How to correct my Snowflake Unique Constraint SQL statement?-CodePudding

I have a table that looks like:

ID|CREATED   |VALUE
1 |1649122158|200
1 |1649122158|200
1 |1649122158|200

That I'd like to look like:

ID|CREATED   |VALUE
1 |1649122158|200

And I run the following query:

DELETE FROM MY_TABLE T USING (SELECT ID,CREATED,ROW_NUMBER() OVER (PARTITION BY ID ORDER BY CREATED DESC) AS RANK_IN_KEY FROM MY_TABLE T) X WHERE X.RANK_IN_KEY <> 1 AND T.ID = X.ID AND T.CREATED = X.CREATED

But it removes everything from MY_TABLE and not just other rows with the same value. This is more than just selecting distinct records, I'd like to enforce a unique constraint to get the latest value of ID and keep just one record for it, even if there were duplicates.

ID|CREATED   |VALUE
1 |1649122158|200
1 |1649122159|300
2 |1649122158|200
2 |1649122158|200
3 |1649122170|500
3 |1649122160|200

Would become (using the same final unique constraint statement):

ID|CREATED   |VALUE
1 |1649122159|300
2 |1649122158|200
3 |1649122170|500

How can I improve my logic to properly handle these unique constraint modifications?

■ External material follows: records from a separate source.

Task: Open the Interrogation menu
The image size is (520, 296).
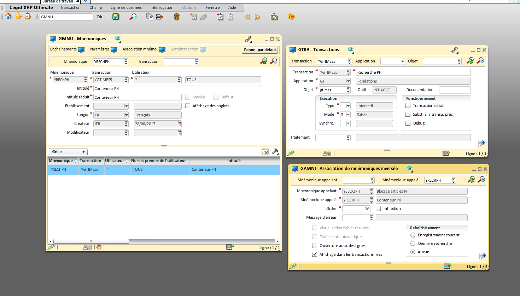Action: (162, 7)
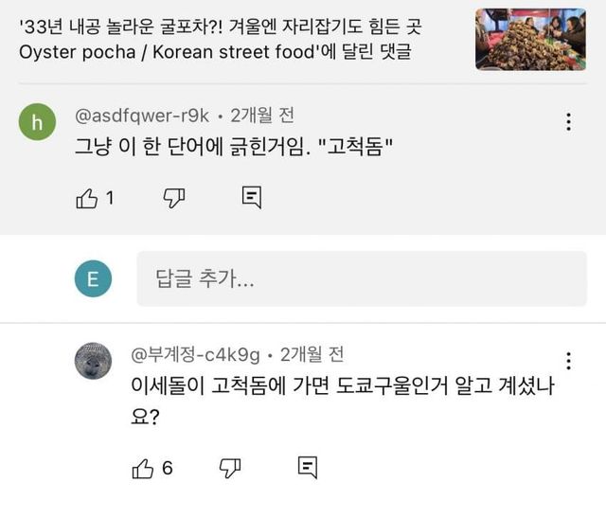Dislike the comment by @asdfqwer-r9k
Screen dimensions: 606x518
[174, 197]
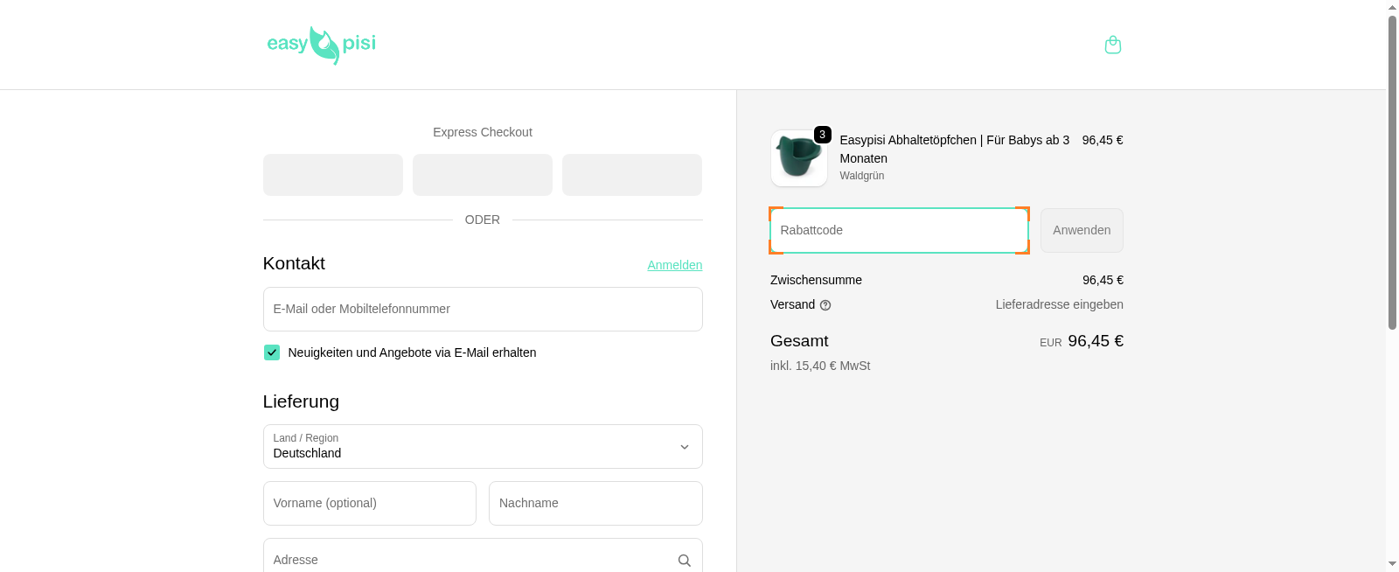
Task: Select the Vorname (optional) field
Action: tap(369, 503)
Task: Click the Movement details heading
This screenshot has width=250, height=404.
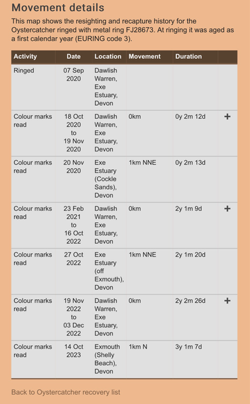Action: pyautogui.click(x=58, y=7)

CodePudding user response：

The following setup should leave rows with id of 1 and 3. And not delete all rows as you say.

Schema

create table t (
  id int,
  created int , 
  value int
);

insert into t values(1, 1649122158, 200);
insert into t values(1 ,1649122159, 300);
insert into t values(2 ,1649122158, 200);
insert into t values(2 ,1649122158, 200);
insert into t values(3 ,1649122170, 500);
insert into t values(3 ,1649122160, 200);

Delete statement

with x as (
 SELECT 
  id, created,
  row_number() over(partition by id) as r
 FROM t
)
delete from t
using x
where x.id = t.id and x.r <> 1 and x.created = t.created
;

Output

select * from t;

1   1649122158  200
3   1649122170  500

The logic is such, that the table in the using clause is joined with the operated on table. Following the join logic, it just matches by some key. In your case, you have key as {id,created}. This key is duplicated for rows with id of 2. So the whole group is deleted.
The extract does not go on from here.